Kalimat dalam bab awal di buku Eliana. Satu itu saja, sudah menguras airmataku. Urung kepalang, di bis tanpa malu mataku basah. Ya… tokoh eliana sang anak pemberani dan bapak sang bijak arif menyikapi kehidupan. Sungguh, keluarga mereka biasa. Tidak jauh berbeda dengan hidup milyaran orang di atas bumi ini. Hanya saja sejarah mereka tertulis walau fiksi. Sementara keluargaku tidak. 

Peran Eliana, Pukat, Burlian, Amelia, Delisa, Laisa dan sederet tokoh-tokoh fiksi lainnya adalah peran yang pernah berkelebat dalam hariku. Setiap hari kita selalu menjadi artis dan sutradara bagi film stripping kita sendiri. Namun, aku yakin kalimat yang kugumamkan ini, ‘ada peran di antara peran-peran dalam hidup kita, yang merupakan peran kita sebenarnya. Dan ada hari di antara hari-hari dalam hari kita yang sesungguhnya adalah milik kita.

Jadi apalagi yang dapat dipelajari hari ini. Dari buku ini, aku kembali disadarkan akan kekuatan BELIEVE (KEYAKINAN). Keyakinan akan janji pengharapan kehidupan lebih baik melalui pundak kita. Keyakinan cinta kasih orangtua, terutama mama. Keyakinan pendengaranNya atas doa kita. Keyakinan alam yang enggan namun tidak menolak uluran persahabatan dari kita. Keyakinan akan kebaikan kecil yang meliputi kehidupan kita akan menjadi raksasa teduh kehidupan nanti. Keyakinan akan adanya kuasa lain di luar kehendak kita.
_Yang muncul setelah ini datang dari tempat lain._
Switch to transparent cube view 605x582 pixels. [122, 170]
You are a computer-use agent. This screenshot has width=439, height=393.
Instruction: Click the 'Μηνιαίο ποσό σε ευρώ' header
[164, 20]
Tidak ada yang baru di bawah matahari. Sejak dahulu hidup kita seputaran siklus saja. Nasihat dan berbagai kalimat canggih itu sesungguhnya hanyalah kalimat yang diulang-ulang dari zaman dahulu hingga detik ini. Bukti bahwa manusia teramat ‘sakit’ LUPA. Dan mengatasi lupa ini hanyalah satu. Dengan menulis. Kita tuliskan segala kejadian yang kita alami. Jadikan tulisan itu sebagai bahan muhasabah dan pengingat kita di saat kita dan orang lain lupa untuk mengingatnya.

Seperti lari marathon, kita tahan desakan ingin melaju kencang tanpa ada perencanaan matang. Akhirnya hanya malu yang didapat karena loyo di tengah perlombaan. Alangkah baiknya menahan diri sembari memperhitungkan langkah (berlari tenang dan KONSISTEN) untuk menyusun strategi agar memenangkan lomba tersebut. Begitulah hidup ini… paragraf terakhir ini sekedar stimulus untuk otakku yang agak kalut menyikapi perlombaan ‘kecepatan’ skripsi saat ini.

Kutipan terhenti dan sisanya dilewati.